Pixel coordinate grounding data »
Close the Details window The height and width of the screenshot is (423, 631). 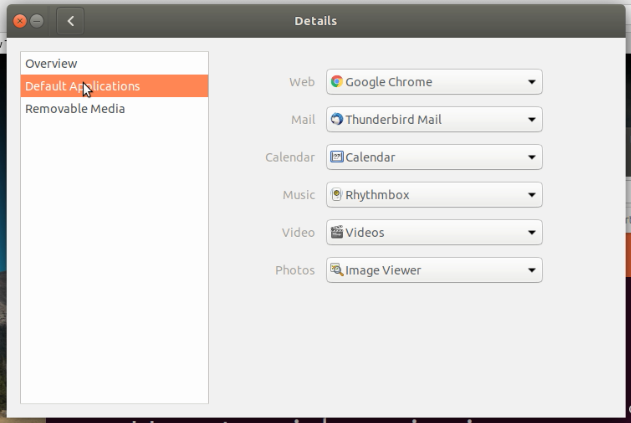tap(20, 21)
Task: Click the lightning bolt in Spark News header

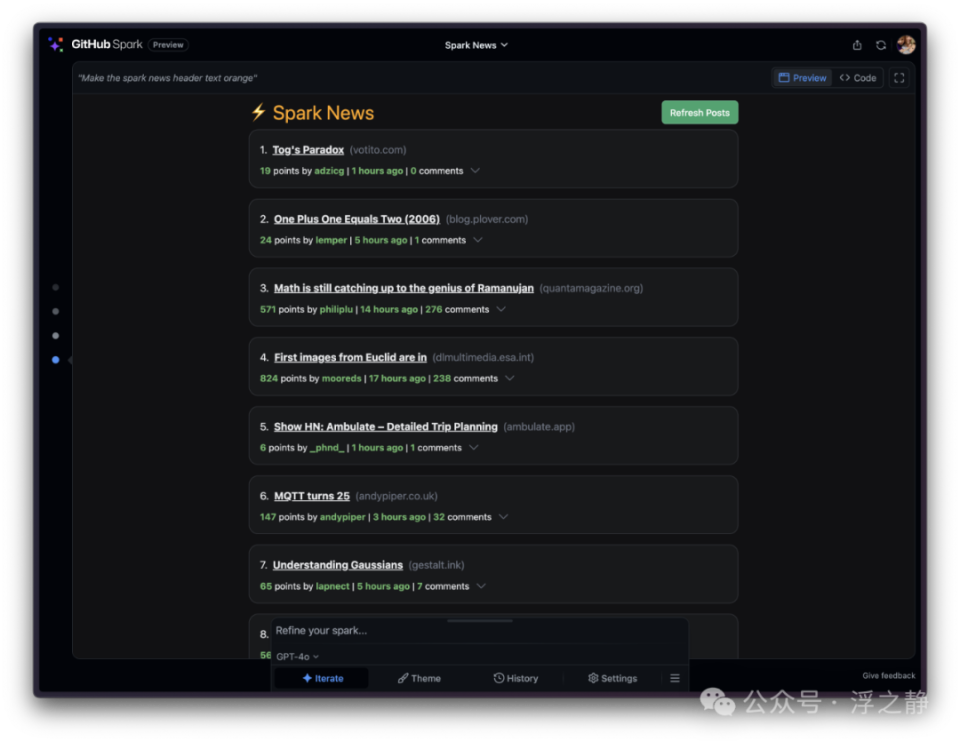Action: (259, 112)
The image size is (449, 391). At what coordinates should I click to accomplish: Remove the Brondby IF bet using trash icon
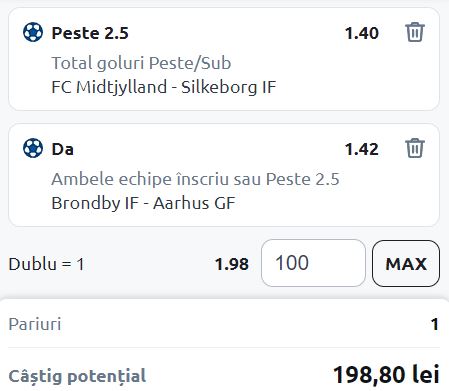415,148
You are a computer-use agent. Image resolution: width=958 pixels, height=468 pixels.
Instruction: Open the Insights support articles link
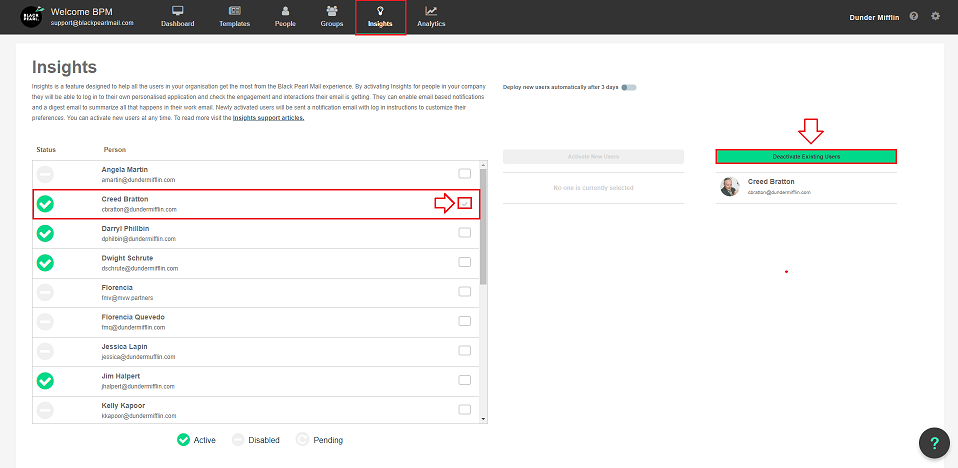click(x=268, y=118)
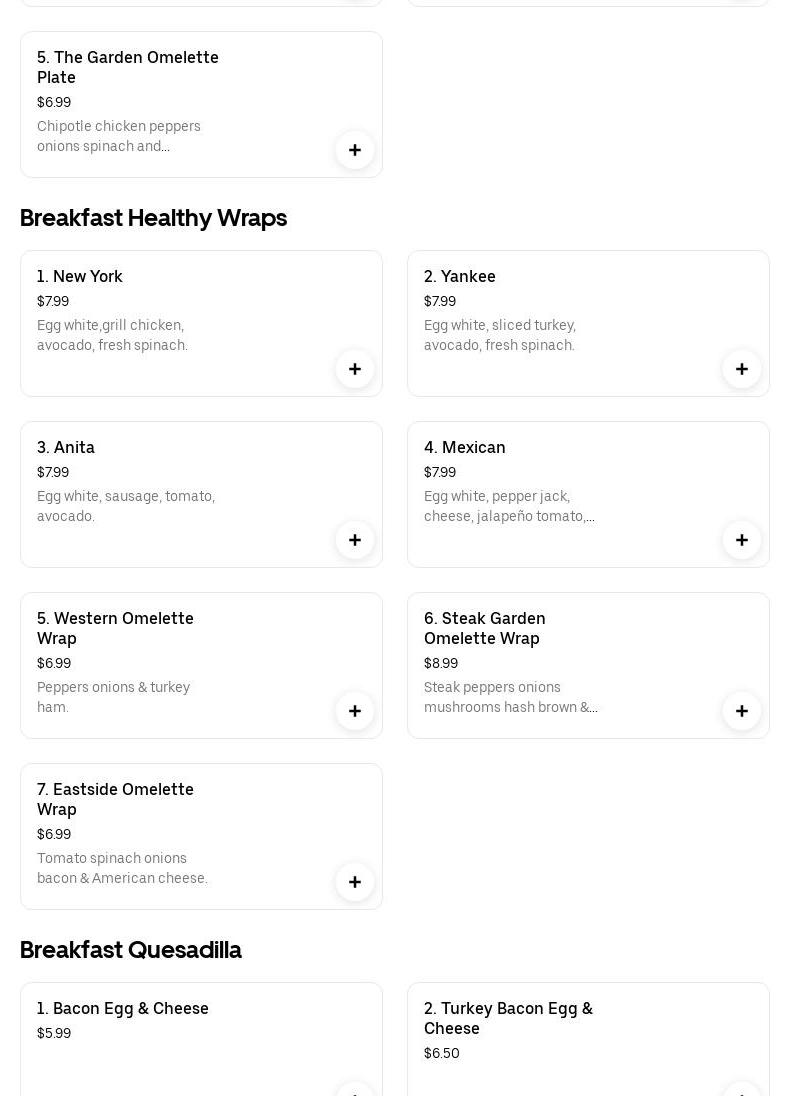Add Yankee wrap with plus button

[742, 369]
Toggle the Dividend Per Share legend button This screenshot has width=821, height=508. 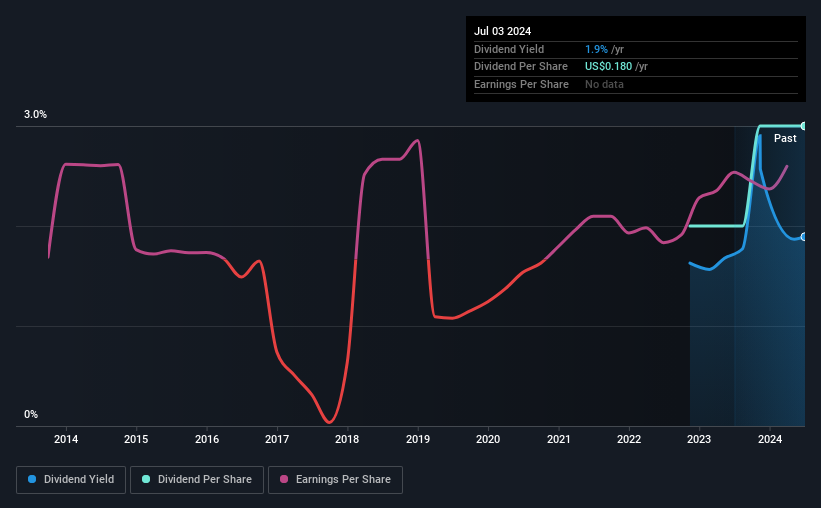point(197,480)
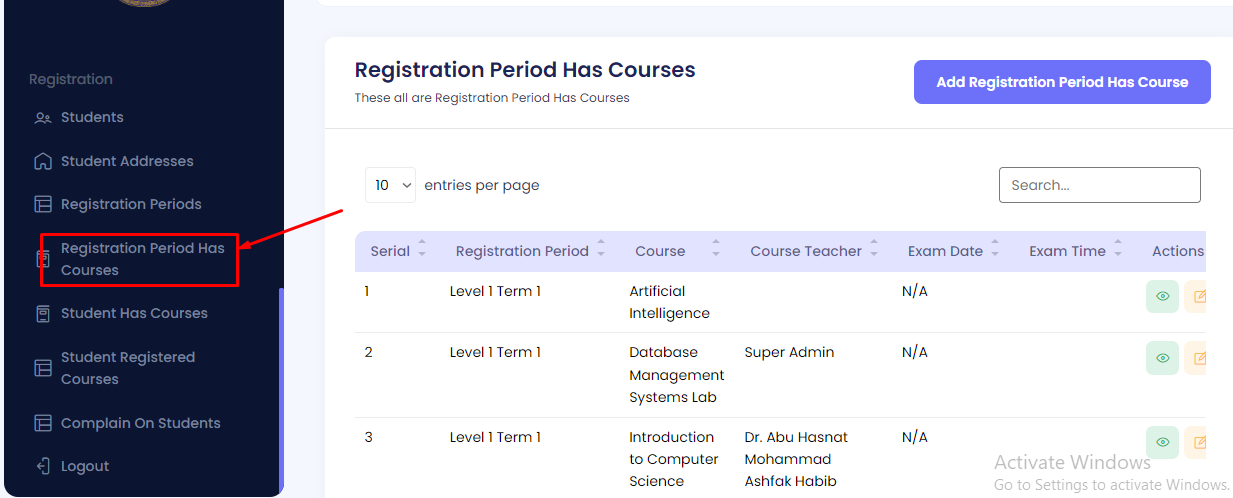The image size is (1233, 498).
Task: Click the Registration Periods table icon
Action: pos(42,205)
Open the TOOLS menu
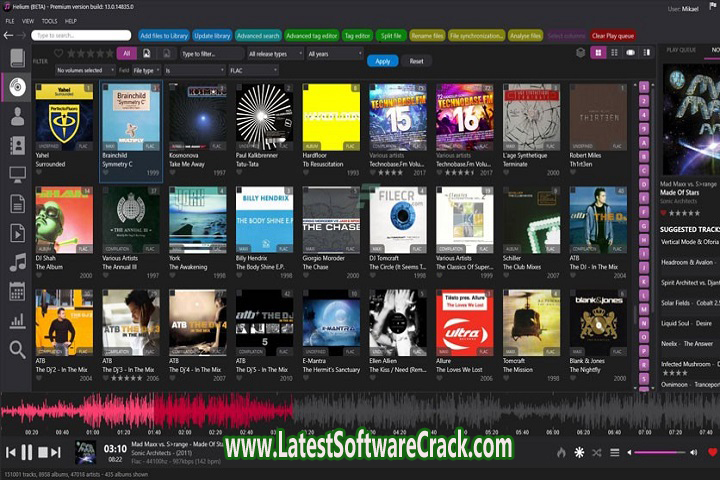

Your goal »
When copying from the data above, begin at the line containing "The image size is (449, 391)." and end at the line containing "You are a computer-use"; return those lines exactly and leave all pictures behind.

Answer below »
The image size is (449, 391). At what coordinates should I click to accomplish: Remove the Brondby IF bet using trash icon
415,148
You are a computer-use agent. Image resolution: width=958 pixels, height=468 pixels.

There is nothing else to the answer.